It’s to the Crusaders’ medieval efforts to recreate the taste of their Holy Land adventures in the comfort of their own castles that we owe the forerunner of the Christmas pudding: “pottage”. This was a spicy, soupy mixture of meat, grains and fruit that would have been served on in large, round hollowed-out “trencher” loaves, like edible bowls. Forget benevolent cultural exchange — this ancient act of cultural appropriation evokes not Gary Lineker style liberal-internationalism so much as that worldview’s more red-blooded ancestor: evangelism at swordpoint.
By Tudor times, Christmas Day was well-established as the start of twelve days of riotous celebration, in which a central role was played by “plum porridge”. This was a stew made with slow-cooked beef shin, dried fruit and wine, thickened with bread and spiced with mace, cloves and nutmegs.
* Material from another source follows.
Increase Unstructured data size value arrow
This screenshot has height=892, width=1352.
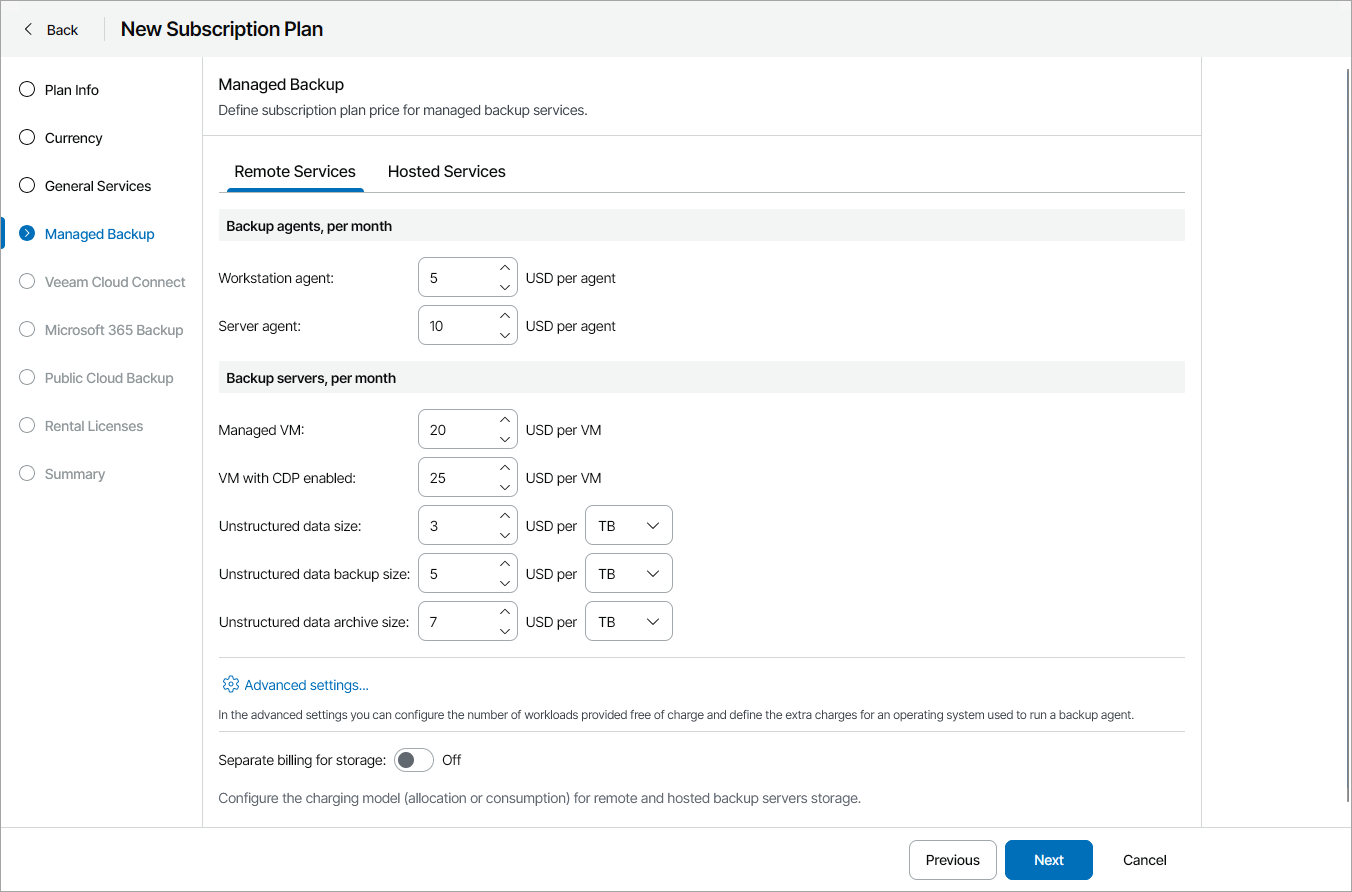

It’s clearly a descendant of the crusaders’ efforts at Middle Eastern cuisine.
After the execution of Charles I, the Puritans made a concerted effort to wean the English off the plays, pub-going, dancing and general “misrule” that made for a typical Twelve Days of Christmas at the time. Cromwell’s government sought to crack down on this pagan impiety in a December 1644 ordinance that Christmas Day should be a day of fasting and humility, instead of “giving liberty to carnall and sensuall delights”. Naturally, fasting and humility meant a crackdown on the consumption of plum porridge, now deemed a “heathenish and a papistical practice”.
The high-mindedness didn’t last. The English yearning for strong drink and stodgy food in midwinter was not to be denied, and the Puritan ban on all things Christmas didn’t last much beyond the 1660 Restoration. In 1662 the diarist Samuel Pepys’ Christmas dinner was “a mess of brave plum porridge and a roasted pullet”.
And yet, some 50 years later, George’s dish drew a line under the wild revelry of a medieval Christmas of “misrule”. The Hanoverian update stripped the meat from the Crusader-style plum-porridge in favour of a fruit-only dessert, even as George cemented the role of English monarchs as ceremonial: an act inseparable from the inauguration of modern Britain.
So the story of plum-pudding, both ancient and modern, cuts to the dark, ambiguous heart and irrepressibly pagan edge of English winter revelry. It encompasses not just the steam of the Cratchits’ kitchen or the mawkishness of a John Lewis advert, but long ages of political and religious violence and a complex interplay between elite and popular tastes. It’s just a pudding; but it captures in miniature how national habits that seem to have existed forever in fact evolve with glacial slowness — and sometimes also with sudden, astonishing savagery.
As for “Stir-Up Sunday”, which lands this weekend, not even this name is as it seems. It refers not to the kitchen — though it’s traditional for all the family to take a turn stirring the pudding — but to the collect for the day, in the 1549 Book of Common Prayer:
Stir up, we beseech thee, O Lord, the wills of thy faithful people; that they, plenteously bringing forth the fruit of good works, may of thee be plenteously rewarded; through Jesus Christ our Lord. Amen.
If you’re tempted to spend next Sunday stirring up not just the wills of God’s faithful people, but also a Christmas pudding, my personal favourite comes from another ground-breaking culinary classic, Eliza Acton’s 1845 Modern Cookery for Private Families.
Acton’s recipe is exceptionally light and unctuous, with none of the grittiness or bitter note that currants can inflict on a Christmas pudding. In homage to the Georgian name “plum-pudding” (even though the Georgian one actually contains no plums) I swap dried fruit for gin-pickled damsons, a byproduct of the infused gin we make with fruit from our garden. On Stir-Up Sunday I’ll strain a jar of this pungent pink brew, then pit the boozy damsons and use them in the pudding. It gives a soft headiness and deep, almost cherry-like aroma that’s quintessentially Christmas in our household.
Today, there’s a tendency to think the foreign or self-conscious elements of a tradition render it meaningless. But as with the innovation of damsons in a (traditionally plum-less) “plum-pudding”, a living tradition blends foreign and domestic, violent and festive, ancient and modern into something living. Christmas pudding will no doubt go on evolving into the future. Because sneered at though they might be, the traditions of a place have a persistent life of their own — even as they change over time and under new pressures.
New elite influences may give a tradition new forms, as with the crusaders popularising Middle Eastern spices. Traditions may mellow over time, as under George I. But if there’s a silver sixpence in the pudding for today’s anti-traditionalist elite, it’s the lesson from Cromwell’s Protectorate: that a prudent ruling class seeks to shape, not to abolish, the tastes and practices of those they rule. Otherwise, they will likely find themselves outlasted by the tastes and preferences they sought to extinguish.